Reasonable people can argue over whether or not the death penalty is a good idea. But to inflict it on someone who you have every reason to believe is innocent? That’s what Roland Burris apparently once tried to do when he was Illinois’ state attorney general.
Public fury over the governor’s alleged misconduct has masked the once lively debate over Burris’ decision to continue to prosecute, despite the objections of one of his top prosecutors, the wrong man for a high-profile murder case.
While state attorney general in 1992, Burris aggressively sought the death penalty for Rolando Cruz, who twice was convicted of raping and murdering a 10-year-old girl in the Chicago suburb of Naperville. The crime took place in 1983.
But by 1992, another man had confessed to the crime, and Burris’ own deputy attorney general was pleading with Burris to drop the case, then on appeal before the Illinois Supreme Court.
Burris refused. He was running for governor.
"Anybody who understood this case wouldn’t have voted for Burris," Rob Warden, executive director of the Center on Wrongful Convictions, told ProPublica. Indeed, Burris lost that race, and two other attempts to become governor.
Burris’ role in the Cruz case was "indefensible and in defiance of common sense and common decency," Warden said. "There was obvious evidence that [Cruz] was innocent."

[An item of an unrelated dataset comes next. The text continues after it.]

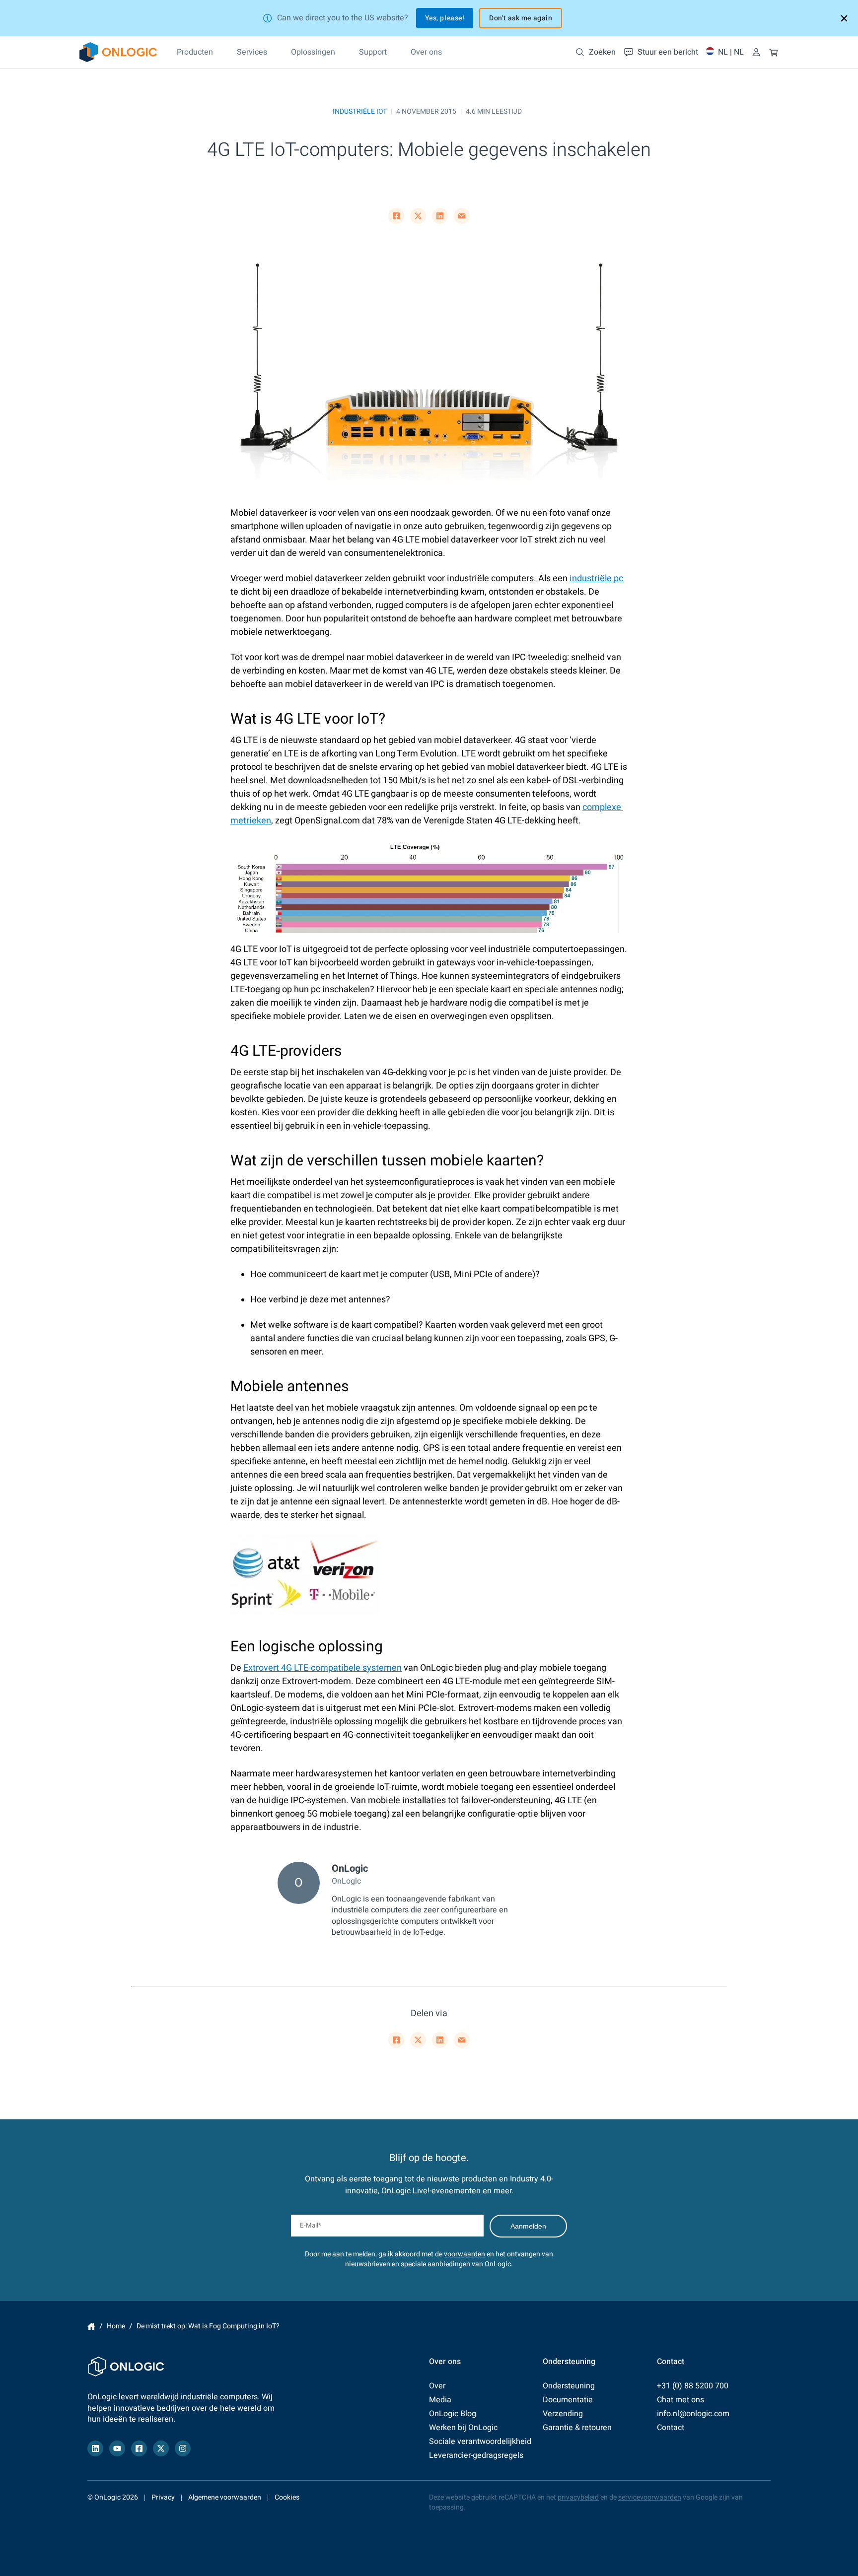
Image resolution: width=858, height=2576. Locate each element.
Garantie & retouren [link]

Deputy attorney general Mary Brigid Kenney agreed and eventually resigned rather than continue to prosecute Cruz.
The implication here is clear: Burris wanted the guy dead, innocent or not, simply because he thought it would help him win the governorship of Illinois. (Perhaps he felt that judicially-murdering a Hispanic might give him Honorary White Man status with the downstate and white-flight voters. Who knows?)
Cases like this, where innocent persons stood in dire danger of being judicially murdered, are among the reasons why former Illinois governor George Ryan — a famously-corrupt Republican now doing time for said corruption — backed the one truly decent cause in his life, and ended the use of the death penalty in Illinois.
Oh. My. God. That’s all I can say about this.